Secondo Massimo Fini il sottoscritto, per tentare di formare un governo a guida centrodestra, vorrebbe ‘comprare o corrompere la sessantina di deputati mancanti’. Un vero e proprio insulto, una mistificazione inaccettabile della realtà che rispedisco al mittente e nei confronti della quale mi riservo di adire le vie legali per difendere l’onorabilità della mia persona e la verità dei fatti.

Nelle analisi dei possibili scenari per la formazione di un governo, ho dichiarato nei giorni scorsi che potrebbero esserci dei cosiddetti ‘responsabili’ a sostegno della maggioranza di centrodestra che ha vinto le elezioni, che in Parlamento si potranno formare gruppi di deputati e senatori concordi con questa ipotesi e che, naturalmente, l’operazione dovrà trovare il benestare del presidente della Repubblica, Sergio Mattarella.

È incredibile affermare una cosa, scandirla bene, spiegandola con le relative motivazioni, e trovare poi sui giornali falsità e assurdità di questo tipo. Non è la prima volta che Massimo Fini utilizza simili squallidi mezzucci. Faremo in modo che perda il vizio…

Renato Brunetta, presidente dei deputati di Forza Italia

 

Il Fatto Quotidiano, 8 marzo 2018

 

Brunetta minaccia, ma stia attento allo score

Il forzista annuncia querela per l’articolo sulla sua “chiamata” ai responsabili.

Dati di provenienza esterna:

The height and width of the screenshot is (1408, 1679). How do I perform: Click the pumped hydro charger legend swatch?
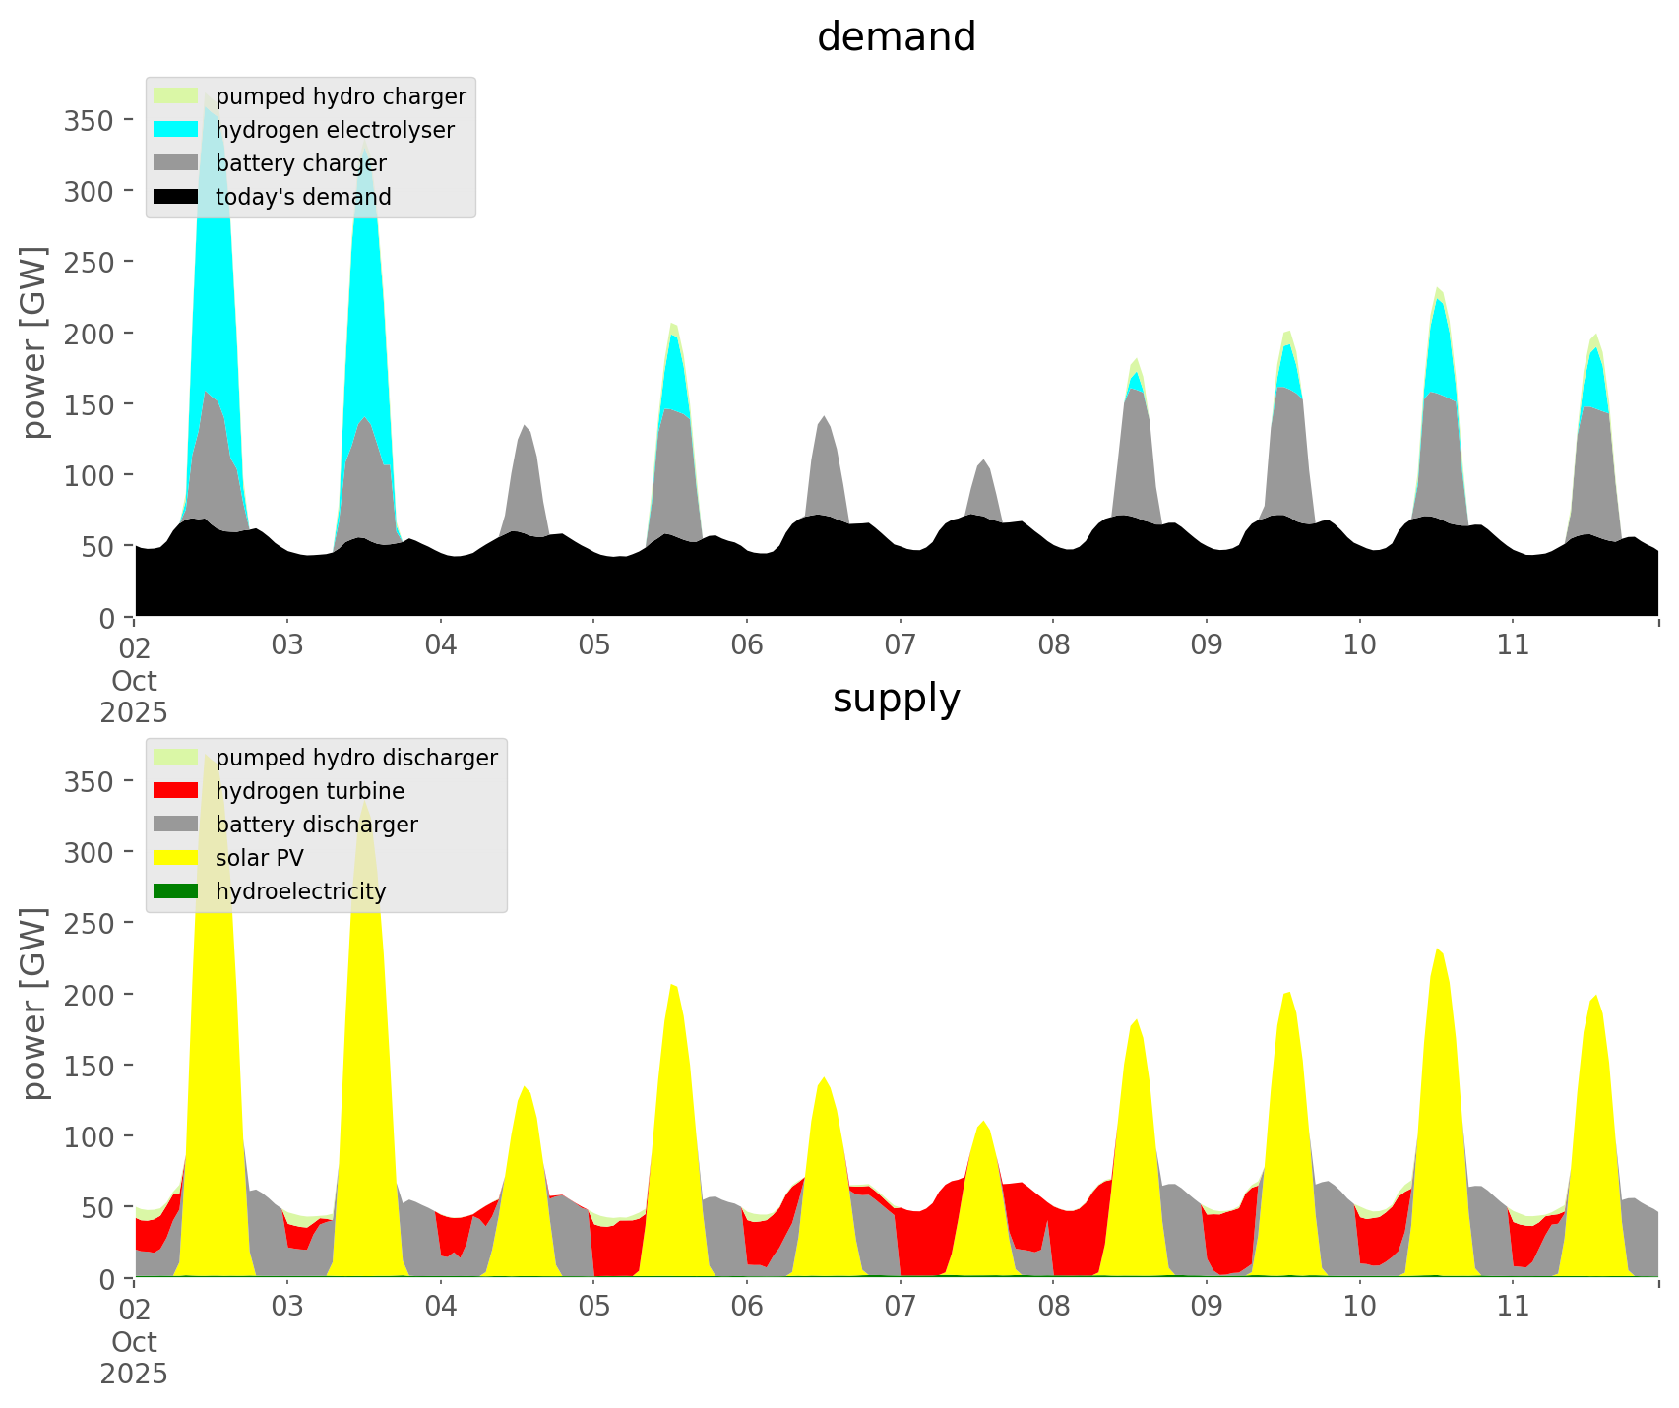click(177, 96)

Confesso che la minacciosa lettera dell’onorevole Renato Brunetta mi preoccupa. Nella mia ormai quasi cinquantennale carriera di giornalista ho avuto 23 processi per diffamazione. E li ho vinti tutti: 23 su 23. Uno score degno di Cristiano Ronaldo o Robert Lewandowski o Edinson Cavani (irriconoscibile l’altra sera contro il Madrid). Ma non è detto che non possa perdere il ventiquattresimo, se l’onorevole Brunetta avrà la bontà di convenirmi in giudizio. Ogni partita fa caso a sé. Anche perché le precedenti erano partite facili, come giocare contro il Benevento senza per questo pretendere di essere la Juventus o il Napoli. L’onorevole Cesare Previti mi citò in una causa civile per quel che avevo scritto, a commento dell’articolo, in cui Giovanni Ruggeri si occupava dei rapporti fra lui e l’orfana Annamaria Casati Stampa, nel suo libro Berlusconi. Gli affari del Presidente, parlando di un vero e proprio raggiro ai suoi danni. Io con tre successivi editoriali sull’Indipendente del maggio 1995 lo costrinsi, non senza una certa fatica, a farmi causa perché mi pareva importante sapere se un ex Presidente del Consiglio e un ex Ministro della Difesa si fossero davvero resi responsabili di un atto così grave, come quello descritto da Ruggeri, cosa che mi pareva impossibile. Con sentenza del 2.5.08 la Corte d’Appello di Roma ha rigettato la domanda, riconoscendo che avevo legittimamente esposto il mio pensiero. In altra occasione l’avvocato e parlamentare socialista Achille Cutrera mi querelò perché avevo parlato dei suoi rapporti con Salvatore Ligresti e il costruttore Brenta, smascherando così, con largo anticipo su Mani Pulite, il sacco edilizio di Milano. Venni assolto. Un altro querelante è stato la buonanima del missino Teodoro Buontempo, detto “er pecora”. Come si può vedere sono ‘trasversale’ anche come querelato.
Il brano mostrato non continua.